Nvidia posted another stellar second-quarter result on August 28, 2024, driven by accelerated computing and the continued momentum of generative AI. Adjusted earnings of $0.68 per share easily beat analysts’ consensus estimate of $0.65 per share. The figure was much higher (+152%) than the second quarter 2023 figure of $0.27 per share.

The company posted 122% year-over-year revenue growth, bringing in $30.04 billion for the three months ended July 31, exceeding analyst expectations. Importantly, revenues from Data Center, the company’s crown jewel division, grew 154% year-over-year to $26.3 billion. Additionally, NVDA’s adjusted gross margin increased 5 percentage points to 75.1%, compared to 70.1% a year ago. Many investors were apparently hoping for even bigger numbers, which is why the stock fell slightly after the second quarter report. The shares then continued on a downward trend until reaching their low point on September 6, just above the $100 level.

Nvidia’s expectations for the third quarter seemed less promising to investors, with revenue expected to be around $32.5 billion. The guidance was below expectations. Adjusted gross margins are expected to stabilize at approximately 75%, compared to 75.15% in the second quarter.

Concerns about insider selling at NVDA are over

Insider selling at Nvidia has put downward pressure on NVDA stock in recent months. CEO Jensen Huang sold NVDA shares in multiple trades from June to September, but it’s important to note that these sales were part of a predetermined trading plan adopted in March. This plan allowed Huang to sell up to six million NVDA shares by the end of the first quarter of 2025.

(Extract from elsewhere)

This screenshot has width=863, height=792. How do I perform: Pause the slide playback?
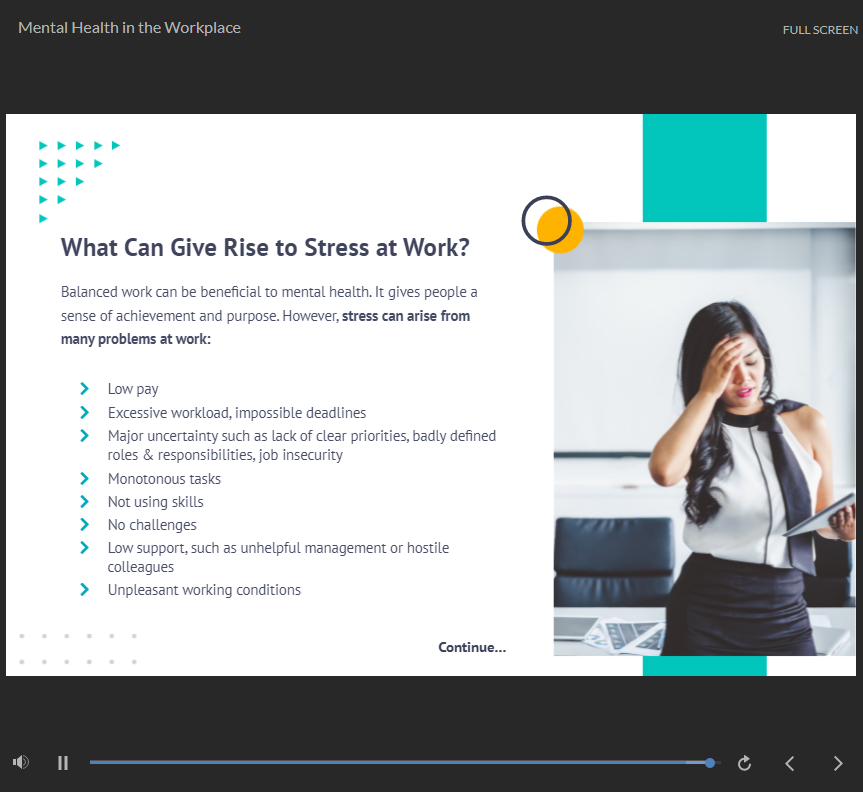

Notably, Huang has sold more than $700 million worth of NVDA stock. Despite the importance of these sales, he remains the company’s largest individual shareholder. At last report, Huang owned 786 million shares through various trusts and partnerships, and 75.3 million shares directly, according to company filings. Combined, Huang has a ~3.5% stake in the company, with a total of approximately 859 million shares.

NVDA’s valuation is not expensive, given its strong earnings growth

Investors may have been reluctant to buy NVDA stock at current levels, reflecting the stock’s extraordinary price and due to concerns about the company’s growth and slowing growth.

On the contrary, my contention, however, is that NVDA stock is not as expensive as it seems. Currently, it trades at a forward price-to-earnings ratio of around 43x (based on FY 2025 earnings estimates). This is actually cheaper than some of its peers’ valuation multiples. For example, NVDA’s closest competitor and US-based semiconductor company, Advanced Micro Devices, has a price-to-earnings ratio of 46.8x. Interestingly, NVDA’s current valuation still reflects a 10% discount to its five-year average forward price-to-earnings ratio of 47.3x.

Given NVDA’s consistent outperformance and strong growth potential, the current valuation seems reasonable and justified. Any future dip in the stock price could represent a solid buying opportunity in my opinion, especially given Nvidia’s huge potential in the fast-growing AI market.

Is NVDA Stock a Buy or a Sell According to Analysts?

With 39 Buys and three Hold ratings from analysts in the last three months, the consensus TipRanks rating is a Strong Buy. Nvidia’s average share price target of $152.44 implies a potential upside of about 26% over the next year.

Conclusion: Consider NVDA stock for its long-term AI potential

Despite the recent weakness, NVDA stock has nearly tripled in the past year, compared to a gain of about 37% for the Nasdaq 100. The post-earnings sell-off in NVDA stock was largely driven by profit-taking, in my opinion. After hitting a low of almost $100, the stock now appears to be in recovery mode.

In the short term, I think continued economic and political uncertainties could keep the stock price in check. However, I view every dip as a buying opportunity. I see NVDA as a strong long-term investment given AI’s significant enduring potential.